**Problem statement**
Swap "date label" for "tick label" in the listing lines that begin at the line containing "This screenshot has height=1055, width=2576." and run through the end of the listing, and reproduce only those lines with nothing else altered.
++++
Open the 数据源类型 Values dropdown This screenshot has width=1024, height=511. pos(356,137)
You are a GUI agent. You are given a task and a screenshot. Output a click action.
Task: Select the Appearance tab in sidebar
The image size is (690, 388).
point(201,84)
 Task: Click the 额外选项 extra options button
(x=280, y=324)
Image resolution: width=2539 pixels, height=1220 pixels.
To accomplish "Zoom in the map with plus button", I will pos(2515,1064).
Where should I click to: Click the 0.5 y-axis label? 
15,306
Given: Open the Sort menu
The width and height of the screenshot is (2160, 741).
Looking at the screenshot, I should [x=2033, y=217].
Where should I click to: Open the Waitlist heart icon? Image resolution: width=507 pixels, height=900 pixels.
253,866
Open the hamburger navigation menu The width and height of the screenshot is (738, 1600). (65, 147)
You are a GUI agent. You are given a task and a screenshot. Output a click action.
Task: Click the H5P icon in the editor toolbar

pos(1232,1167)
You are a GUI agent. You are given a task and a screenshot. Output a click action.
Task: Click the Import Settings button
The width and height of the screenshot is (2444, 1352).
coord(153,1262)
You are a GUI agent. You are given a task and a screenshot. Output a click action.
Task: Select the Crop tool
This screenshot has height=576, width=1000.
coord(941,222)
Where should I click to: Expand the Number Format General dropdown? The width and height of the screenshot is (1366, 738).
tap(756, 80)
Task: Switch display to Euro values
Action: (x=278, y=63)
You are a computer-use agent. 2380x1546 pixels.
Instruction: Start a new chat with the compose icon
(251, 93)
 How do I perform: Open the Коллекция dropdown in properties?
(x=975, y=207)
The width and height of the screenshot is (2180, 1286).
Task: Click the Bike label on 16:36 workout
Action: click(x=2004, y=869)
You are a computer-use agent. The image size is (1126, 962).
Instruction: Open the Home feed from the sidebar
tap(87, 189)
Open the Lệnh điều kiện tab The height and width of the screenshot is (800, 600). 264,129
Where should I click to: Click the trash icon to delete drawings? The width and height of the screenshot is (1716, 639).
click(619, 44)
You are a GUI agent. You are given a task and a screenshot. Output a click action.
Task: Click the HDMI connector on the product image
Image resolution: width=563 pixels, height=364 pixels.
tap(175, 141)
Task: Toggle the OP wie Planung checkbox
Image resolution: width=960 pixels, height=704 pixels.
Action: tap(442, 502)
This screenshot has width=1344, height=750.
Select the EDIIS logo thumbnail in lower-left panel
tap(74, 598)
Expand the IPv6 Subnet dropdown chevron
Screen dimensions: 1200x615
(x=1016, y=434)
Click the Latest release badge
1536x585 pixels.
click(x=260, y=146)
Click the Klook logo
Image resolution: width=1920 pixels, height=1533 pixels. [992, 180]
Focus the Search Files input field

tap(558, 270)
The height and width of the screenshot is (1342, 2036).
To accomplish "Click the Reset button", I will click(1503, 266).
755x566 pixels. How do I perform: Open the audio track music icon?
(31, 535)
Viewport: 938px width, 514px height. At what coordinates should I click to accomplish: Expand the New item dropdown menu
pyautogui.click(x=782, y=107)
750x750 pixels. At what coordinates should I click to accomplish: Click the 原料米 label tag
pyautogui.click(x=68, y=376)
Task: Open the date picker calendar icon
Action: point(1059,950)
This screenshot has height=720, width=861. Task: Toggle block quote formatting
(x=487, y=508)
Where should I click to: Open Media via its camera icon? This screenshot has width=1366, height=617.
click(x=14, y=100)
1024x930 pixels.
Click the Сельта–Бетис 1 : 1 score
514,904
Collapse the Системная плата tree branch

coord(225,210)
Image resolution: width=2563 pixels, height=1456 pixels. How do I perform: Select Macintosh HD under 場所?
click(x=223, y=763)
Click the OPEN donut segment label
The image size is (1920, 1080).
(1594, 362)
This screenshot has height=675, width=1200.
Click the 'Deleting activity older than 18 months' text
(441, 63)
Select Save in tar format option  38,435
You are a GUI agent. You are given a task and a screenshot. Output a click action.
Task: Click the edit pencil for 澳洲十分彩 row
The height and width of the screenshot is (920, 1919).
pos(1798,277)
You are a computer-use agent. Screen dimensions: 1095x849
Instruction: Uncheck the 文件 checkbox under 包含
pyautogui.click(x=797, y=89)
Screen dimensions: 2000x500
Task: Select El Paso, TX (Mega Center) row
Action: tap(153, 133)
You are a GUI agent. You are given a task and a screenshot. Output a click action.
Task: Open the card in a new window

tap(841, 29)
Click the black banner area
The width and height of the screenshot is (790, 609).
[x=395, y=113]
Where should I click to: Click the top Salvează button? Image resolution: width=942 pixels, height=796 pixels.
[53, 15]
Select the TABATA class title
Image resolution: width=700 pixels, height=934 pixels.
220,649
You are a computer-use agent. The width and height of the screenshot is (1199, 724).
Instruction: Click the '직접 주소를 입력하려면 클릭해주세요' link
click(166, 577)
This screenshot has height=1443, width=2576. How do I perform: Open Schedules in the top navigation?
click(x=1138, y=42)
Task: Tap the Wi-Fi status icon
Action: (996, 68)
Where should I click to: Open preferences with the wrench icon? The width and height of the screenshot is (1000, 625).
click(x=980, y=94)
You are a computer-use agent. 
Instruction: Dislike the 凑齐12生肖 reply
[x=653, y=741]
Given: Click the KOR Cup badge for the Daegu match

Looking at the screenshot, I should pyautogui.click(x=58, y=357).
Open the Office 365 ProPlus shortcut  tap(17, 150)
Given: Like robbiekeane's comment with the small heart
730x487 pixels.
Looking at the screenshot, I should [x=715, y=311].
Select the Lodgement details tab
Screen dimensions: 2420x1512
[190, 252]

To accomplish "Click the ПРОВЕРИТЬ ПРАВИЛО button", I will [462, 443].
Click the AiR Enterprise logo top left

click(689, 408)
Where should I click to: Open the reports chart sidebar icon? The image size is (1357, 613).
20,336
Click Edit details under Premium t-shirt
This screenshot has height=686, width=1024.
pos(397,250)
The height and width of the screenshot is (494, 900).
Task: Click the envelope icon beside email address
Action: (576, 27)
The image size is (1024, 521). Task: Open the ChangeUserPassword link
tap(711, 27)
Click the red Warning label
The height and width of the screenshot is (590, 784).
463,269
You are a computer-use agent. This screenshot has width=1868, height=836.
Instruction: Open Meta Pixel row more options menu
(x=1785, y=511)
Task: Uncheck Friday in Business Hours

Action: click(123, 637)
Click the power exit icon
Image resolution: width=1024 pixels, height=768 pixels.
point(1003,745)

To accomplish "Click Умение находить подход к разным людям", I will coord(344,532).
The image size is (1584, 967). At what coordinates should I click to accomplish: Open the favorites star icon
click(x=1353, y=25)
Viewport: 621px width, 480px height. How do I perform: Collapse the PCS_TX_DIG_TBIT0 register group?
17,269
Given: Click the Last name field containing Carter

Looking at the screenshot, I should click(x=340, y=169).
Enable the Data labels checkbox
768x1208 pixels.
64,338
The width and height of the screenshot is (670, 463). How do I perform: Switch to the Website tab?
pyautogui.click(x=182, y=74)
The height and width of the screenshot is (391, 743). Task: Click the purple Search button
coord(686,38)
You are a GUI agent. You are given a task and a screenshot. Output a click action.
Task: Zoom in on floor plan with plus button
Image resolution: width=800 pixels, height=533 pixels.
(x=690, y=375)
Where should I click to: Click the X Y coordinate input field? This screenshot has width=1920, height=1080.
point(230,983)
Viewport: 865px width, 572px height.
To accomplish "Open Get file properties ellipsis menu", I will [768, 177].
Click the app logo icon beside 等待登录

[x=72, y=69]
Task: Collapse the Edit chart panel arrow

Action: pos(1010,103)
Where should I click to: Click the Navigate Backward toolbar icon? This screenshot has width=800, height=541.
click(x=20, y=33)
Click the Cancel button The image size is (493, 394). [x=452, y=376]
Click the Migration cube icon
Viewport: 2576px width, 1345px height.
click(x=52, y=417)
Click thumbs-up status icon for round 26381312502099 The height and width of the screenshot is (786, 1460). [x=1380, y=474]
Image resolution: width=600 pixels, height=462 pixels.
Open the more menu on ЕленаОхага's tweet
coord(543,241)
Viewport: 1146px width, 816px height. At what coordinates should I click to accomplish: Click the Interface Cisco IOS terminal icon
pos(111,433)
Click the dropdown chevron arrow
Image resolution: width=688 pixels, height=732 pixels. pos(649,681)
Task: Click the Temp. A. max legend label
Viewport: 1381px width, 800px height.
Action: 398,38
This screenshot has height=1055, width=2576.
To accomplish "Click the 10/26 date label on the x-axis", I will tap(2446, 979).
++++
**Worked answer**
This screenshot has height=1055, width=2576.
To accomplish "Click the 10/26 tick label on the x-axis", I will tap(2446, 979).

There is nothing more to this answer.